I tried stripping down 2 packs to make one good one, complete waste of time. Then I tried the trick with the high current supply to break the internal short circuits, worked for the first charge only.
I found this company on the web, who will replace the cells in your pack or sell you the cells for you to do yourself, easy if you have a soldering iron.
http://www.batteriesplus.co.uk/acatalog ... es_26.html
Then I found replacement packs on ebay for less than the price of the individual cells, sourced form China though and probably not very good quality.
I believe the problem with nicad packs, and maybe others, is that when one cell short circuits, many chargers will no longer detect full charge. This then overcharges the other cells if you leave the pack in the charger overnight (or for days). This then causes more shorted cells and more frequent recharges. By the time you realise the problem all the cells are useless and cannot be rejuvenated by any of the suggested methods.

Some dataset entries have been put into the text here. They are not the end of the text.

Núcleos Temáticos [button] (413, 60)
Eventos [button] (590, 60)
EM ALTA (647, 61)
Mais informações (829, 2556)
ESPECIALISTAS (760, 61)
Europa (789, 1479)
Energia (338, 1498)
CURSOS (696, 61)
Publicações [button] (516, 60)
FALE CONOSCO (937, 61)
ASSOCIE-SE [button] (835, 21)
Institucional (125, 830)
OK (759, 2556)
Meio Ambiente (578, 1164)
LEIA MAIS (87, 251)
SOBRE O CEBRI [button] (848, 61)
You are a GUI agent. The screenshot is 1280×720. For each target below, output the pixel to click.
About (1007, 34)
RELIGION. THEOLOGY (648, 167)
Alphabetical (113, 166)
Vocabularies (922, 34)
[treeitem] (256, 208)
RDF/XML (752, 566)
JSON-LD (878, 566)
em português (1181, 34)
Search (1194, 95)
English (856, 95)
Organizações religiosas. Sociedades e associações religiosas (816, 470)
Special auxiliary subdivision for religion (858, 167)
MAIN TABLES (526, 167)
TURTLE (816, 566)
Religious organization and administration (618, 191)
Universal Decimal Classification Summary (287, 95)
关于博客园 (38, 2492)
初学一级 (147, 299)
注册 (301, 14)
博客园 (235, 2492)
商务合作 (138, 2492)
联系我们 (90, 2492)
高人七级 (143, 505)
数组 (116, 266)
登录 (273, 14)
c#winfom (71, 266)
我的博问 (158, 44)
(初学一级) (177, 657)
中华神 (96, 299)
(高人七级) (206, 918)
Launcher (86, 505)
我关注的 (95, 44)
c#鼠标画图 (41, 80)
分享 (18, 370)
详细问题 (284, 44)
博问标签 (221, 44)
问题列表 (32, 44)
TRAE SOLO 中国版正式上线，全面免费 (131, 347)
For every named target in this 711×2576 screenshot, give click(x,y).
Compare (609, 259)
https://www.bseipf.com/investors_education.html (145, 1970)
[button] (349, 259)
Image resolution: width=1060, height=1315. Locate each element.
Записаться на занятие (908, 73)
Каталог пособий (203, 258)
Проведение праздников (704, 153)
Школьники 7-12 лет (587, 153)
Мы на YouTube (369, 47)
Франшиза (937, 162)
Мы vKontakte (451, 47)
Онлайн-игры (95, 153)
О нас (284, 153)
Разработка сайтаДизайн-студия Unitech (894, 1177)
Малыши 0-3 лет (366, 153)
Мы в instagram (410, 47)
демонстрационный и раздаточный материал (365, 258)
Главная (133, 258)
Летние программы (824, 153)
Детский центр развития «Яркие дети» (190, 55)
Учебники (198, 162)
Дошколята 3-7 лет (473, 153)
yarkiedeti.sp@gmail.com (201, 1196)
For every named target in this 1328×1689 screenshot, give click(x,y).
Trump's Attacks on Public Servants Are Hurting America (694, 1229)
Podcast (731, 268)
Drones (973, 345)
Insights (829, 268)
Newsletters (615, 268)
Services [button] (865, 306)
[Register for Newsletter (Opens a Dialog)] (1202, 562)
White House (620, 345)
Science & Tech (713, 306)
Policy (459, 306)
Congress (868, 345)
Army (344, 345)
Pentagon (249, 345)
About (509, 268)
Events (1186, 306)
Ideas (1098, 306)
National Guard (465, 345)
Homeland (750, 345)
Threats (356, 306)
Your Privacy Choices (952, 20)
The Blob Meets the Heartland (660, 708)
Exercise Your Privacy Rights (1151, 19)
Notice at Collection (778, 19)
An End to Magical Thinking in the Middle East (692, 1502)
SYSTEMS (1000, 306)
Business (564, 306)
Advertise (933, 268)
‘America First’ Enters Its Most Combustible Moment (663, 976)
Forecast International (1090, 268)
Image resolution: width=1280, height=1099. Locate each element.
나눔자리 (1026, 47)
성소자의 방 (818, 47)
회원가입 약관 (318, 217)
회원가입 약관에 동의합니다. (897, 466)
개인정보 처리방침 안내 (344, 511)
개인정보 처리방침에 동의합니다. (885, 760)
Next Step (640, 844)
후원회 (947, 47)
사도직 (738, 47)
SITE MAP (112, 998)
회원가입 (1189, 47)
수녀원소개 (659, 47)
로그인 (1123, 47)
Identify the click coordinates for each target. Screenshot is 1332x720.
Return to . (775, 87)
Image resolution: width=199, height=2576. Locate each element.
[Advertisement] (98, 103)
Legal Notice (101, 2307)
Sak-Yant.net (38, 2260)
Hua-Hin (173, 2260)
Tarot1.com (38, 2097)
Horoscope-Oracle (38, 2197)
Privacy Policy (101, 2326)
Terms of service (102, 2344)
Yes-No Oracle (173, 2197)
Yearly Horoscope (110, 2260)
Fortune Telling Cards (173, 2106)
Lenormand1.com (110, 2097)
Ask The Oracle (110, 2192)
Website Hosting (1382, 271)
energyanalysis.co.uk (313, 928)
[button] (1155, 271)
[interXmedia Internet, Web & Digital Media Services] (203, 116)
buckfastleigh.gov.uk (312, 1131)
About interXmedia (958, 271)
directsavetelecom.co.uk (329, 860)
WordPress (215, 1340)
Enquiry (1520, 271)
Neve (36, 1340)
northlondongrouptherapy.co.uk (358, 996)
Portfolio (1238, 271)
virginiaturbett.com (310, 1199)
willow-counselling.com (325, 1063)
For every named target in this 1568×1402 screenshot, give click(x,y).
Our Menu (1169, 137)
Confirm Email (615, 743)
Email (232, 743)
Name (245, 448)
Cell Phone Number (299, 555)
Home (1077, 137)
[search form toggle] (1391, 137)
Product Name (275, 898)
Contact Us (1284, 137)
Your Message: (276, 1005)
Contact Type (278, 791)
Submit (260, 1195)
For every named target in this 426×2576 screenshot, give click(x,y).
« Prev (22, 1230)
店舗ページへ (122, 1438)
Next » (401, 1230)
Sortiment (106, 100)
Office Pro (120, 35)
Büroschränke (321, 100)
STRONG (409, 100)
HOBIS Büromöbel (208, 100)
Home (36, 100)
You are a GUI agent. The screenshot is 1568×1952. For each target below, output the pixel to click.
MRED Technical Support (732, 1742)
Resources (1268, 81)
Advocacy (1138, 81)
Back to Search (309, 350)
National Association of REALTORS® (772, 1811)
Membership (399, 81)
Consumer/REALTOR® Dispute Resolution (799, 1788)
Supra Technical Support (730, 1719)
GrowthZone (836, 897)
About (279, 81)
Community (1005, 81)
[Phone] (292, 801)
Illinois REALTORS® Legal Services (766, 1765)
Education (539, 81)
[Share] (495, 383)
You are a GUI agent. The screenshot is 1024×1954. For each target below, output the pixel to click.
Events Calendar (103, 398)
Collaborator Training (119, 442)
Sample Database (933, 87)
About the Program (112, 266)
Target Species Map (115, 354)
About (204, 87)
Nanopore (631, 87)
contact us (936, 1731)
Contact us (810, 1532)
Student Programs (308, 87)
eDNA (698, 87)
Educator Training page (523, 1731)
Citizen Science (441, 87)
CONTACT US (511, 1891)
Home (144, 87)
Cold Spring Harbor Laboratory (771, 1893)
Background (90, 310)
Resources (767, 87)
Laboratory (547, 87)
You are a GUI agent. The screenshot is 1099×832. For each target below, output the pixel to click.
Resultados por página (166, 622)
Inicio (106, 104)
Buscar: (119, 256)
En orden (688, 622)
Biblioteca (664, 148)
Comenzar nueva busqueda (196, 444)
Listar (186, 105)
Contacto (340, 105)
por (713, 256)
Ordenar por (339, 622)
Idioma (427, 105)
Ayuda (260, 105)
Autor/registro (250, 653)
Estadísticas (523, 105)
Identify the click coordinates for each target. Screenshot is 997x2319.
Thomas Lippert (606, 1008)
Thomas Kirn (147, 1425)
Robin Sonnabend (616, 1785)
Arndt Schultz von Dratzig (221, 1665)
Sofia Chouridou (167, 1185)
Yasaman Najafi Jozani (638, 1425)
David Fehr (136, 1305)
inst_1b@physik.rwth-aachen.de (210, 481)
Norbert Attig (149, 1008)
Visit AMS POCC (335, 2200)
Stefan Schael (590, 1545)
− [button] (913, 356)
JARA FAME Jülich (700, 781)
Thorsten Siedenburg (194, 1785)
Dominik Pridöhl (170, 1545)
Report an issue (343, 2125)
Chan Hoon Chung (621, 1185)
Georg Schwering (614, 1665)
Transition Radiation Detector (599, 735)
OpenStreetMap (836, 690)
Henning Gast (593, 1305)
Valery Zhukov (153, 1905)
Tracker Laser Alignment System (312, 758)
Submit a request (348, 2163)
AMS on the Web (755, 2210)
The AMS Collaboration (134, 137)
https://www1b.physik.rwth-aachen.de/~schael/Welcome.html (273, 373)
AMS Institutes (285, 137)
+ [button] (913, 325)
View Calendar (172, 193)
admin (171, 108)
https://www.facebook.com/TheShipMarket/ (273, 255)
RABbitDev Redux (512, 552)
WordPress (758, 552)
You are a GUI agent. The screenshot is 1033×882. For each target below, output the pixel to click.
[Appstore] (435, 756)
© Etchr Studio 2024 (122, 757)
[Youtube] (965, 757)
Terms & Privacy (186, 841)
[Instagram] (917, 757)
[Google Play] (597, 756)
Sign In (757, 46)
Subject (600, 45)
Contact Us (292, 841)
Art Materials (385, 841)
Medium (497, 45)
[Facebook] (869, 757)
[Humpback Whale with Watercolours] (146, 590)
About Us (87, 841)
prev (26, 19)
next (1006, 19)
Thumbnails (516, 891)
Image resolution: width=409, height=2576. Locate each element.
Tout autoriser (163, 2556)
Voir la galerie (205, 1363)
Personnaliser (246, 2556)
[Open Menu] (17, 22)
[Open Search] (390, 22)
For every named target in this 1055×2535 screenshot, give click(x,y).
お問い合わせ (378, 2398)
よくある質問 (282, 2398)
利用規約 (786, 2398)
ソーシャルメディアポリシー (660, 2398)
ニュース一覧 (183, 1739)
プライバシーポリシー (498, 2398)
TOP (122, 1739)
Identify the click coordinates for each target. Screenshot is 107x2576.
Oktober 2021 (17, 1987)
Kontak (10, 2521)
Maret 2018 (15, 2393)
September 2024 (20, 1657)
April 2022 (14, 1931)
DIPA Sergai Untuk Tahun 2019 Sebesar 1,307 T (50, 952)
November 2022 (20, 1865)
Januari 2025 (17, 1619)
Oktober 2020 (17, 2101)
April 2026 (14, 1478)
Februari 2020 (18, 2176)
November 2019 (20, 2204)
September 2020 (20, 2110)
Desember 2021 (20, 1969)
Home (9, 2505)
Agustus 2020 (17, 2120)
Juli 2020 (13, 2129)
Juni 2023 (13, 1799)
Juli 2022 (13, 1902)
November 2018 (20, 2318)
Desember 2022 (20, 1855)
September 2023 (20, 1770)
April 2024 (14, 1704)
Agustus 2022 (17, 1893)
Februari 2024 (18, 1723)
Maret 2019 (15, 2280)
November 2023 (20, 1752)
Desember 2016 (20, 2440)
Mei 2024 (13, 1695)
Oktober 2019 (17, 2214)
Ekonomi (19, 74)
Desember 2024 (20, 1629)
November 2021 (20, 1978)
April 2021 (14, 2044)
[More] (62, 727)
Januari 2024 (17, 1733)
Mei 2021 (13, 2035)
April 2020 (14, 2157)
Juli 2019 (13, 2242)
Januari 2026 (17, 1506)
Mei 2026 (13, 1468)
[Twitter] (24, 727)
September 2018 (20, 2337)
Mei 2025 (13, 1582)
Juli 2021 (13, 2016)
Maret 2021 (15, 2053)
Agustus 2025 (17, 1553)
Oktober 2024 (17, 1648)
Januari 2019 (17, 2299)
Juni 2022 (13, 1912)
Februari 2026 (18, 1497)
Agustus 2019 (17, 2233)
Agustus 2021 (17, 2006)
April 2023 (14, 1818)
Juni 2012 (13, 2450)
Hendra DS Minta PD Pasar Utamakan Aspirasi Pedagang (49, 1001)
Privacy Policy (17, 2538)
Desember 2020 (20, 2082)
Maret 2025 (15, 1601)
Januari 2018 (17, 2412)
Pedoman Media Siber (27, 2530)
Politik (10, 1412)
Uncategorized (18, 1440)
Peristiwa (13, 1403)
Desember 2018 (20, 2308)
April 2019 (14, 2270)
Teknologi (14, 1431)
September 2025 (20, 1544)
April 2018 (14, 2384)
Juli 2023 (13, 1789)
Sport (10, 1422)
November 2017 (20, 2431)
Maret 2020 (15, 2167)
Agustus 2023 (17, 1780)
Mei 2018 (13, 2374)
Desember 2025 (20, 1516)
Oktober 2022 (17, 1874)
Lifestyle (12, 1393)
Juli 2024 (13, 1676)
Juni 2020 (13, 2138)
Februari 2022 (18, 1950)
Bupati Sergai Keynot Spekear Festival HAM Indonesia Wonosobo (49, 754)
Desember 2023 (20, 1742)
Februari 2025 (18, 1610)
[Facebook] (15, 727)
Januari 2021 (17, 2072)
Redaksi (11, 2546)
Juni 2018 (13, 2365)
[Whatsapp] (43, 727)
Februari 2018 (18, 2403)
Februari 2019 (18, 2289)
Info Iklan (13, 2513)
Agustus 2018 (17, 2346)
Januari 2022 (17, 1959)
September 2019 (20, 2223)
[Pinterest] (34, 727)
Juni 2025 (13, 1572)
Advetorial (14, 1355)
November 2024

One would hope that more expensive tools have good quality chargers that do more than just supply a fixed current, however I suspect that this is often an area where cost can be saved and the user is none the wiser till the tool no longer works.
The lessons I have learned:
Don't leave batteries on charge for to long
If your charger has charging indicators, make sure that they do go out after the expected charge period. If it stays on it's probably destroying the cells. for Nicads you may be able to use the 12V battery trick mentioned earlier (but wear safely goggles).
Measure the voltage after charging, a single nicad cell will measure about 1.3V fully charged, an 18V pack will measure just over 19V, if it measures less than 18V then it's likely you have at least one shorted cell, it may be possible to recover it if detected early.
If replacing cells yourself, replace them all, don't just change the 0V cells as others will short out and you likely destroy the new cells as well as the remaining old ones.
If you fully discharge your batteries before charging, don't leave them on discharge for long periods, if there are damaged cells it's quite possible that this will apply reverse polarity to some cells, causing further damage.